The limited good news from El Salvador

A recent article in Americas Quarterly is  titled "The Good News About El Salvador,"  and was written by researchers Robert Muggah and Katherine Aguirre.   Muggah is the co-founder of a Brazilian think tank named the  the Igarapé Institute which is hosting a conference on urban security and violence prevention in San Salvador next week. 

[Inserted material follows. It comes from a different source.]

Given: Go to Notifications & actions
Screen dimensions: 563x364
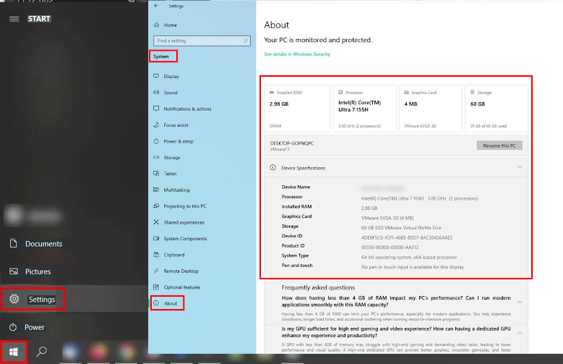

The researchers described the "good news" they found in El Salvador:
But today, 26 years since the signing of the Chapultepec Peace Accords, El Salvador has reason to be hopeful: After years of sustained investment in security and violence prevention, the country's murder rate is on its way down. The same is true of violence-plagued neighbors Honduras and Guatemala, where murder rates have fallen dramatically in recent years. This regional turnaround can offer lessons to policymakers from Brasília to Mexico City.  
That’s not to say that all is well; violence in the so-called Northern Triangle is still tragically commonplace. But for a region that has at times seemed out of ideas for stopping violence, the drop is an encouraging sign. The question now is whether the region's politicians will double down on prevention strategies that work, or revert to heavy-handed measures that do not. 
El Salvador is perhaps the most instructive example. It ranked as the world's most violent country in 2016, but since then has seen a marked drop in lethal violence.
The shortcoming of this article is its focus on a single statistic, the homicide rate, to proclaim there is good news for public security in El Salvador.  Although the article was written for a data oriented seminar on urban security, the failure to consider any other indicators regarding public security presents a picture which is incomplete at best.

The article points to the government's "Plan El Salvador Seguro", which is a good plan on its face, but which has scarcely been implemented in areas of prevention and gang re-insertion and instead has focused heavily on heavy handed police tactics including the recent deployment of troops in public spaces in San Salvador.

The article fails to talk about the "exceptional measures" which the government currently touts as the reason the homicide rate is dropping, but which have been accompanied by a growing level of human rights violations from grossly inhumane prison conditions, extra-judicial killings, and aggressive round-ups of young people in marginalized communities.  And contrary to the article's suggestion, El Salvador's government does want to "double down" on these exceptional measures and keep them in place going forward.

The population which suffers as the victims of crime and violence in El Salvador doesn't believe there is any good news.   Their perceptions that the situation is not improving is a data point overlooked by the authors.

Yes, a drop in homicides is good news.   But it is a simplistic headline which fails to recognize the ongoing failures of the Salvadoran government to address violence on a comprehensive basis.


I recently explained to an attorney, "Would Hell be OK if they turned down the heat by 25%?"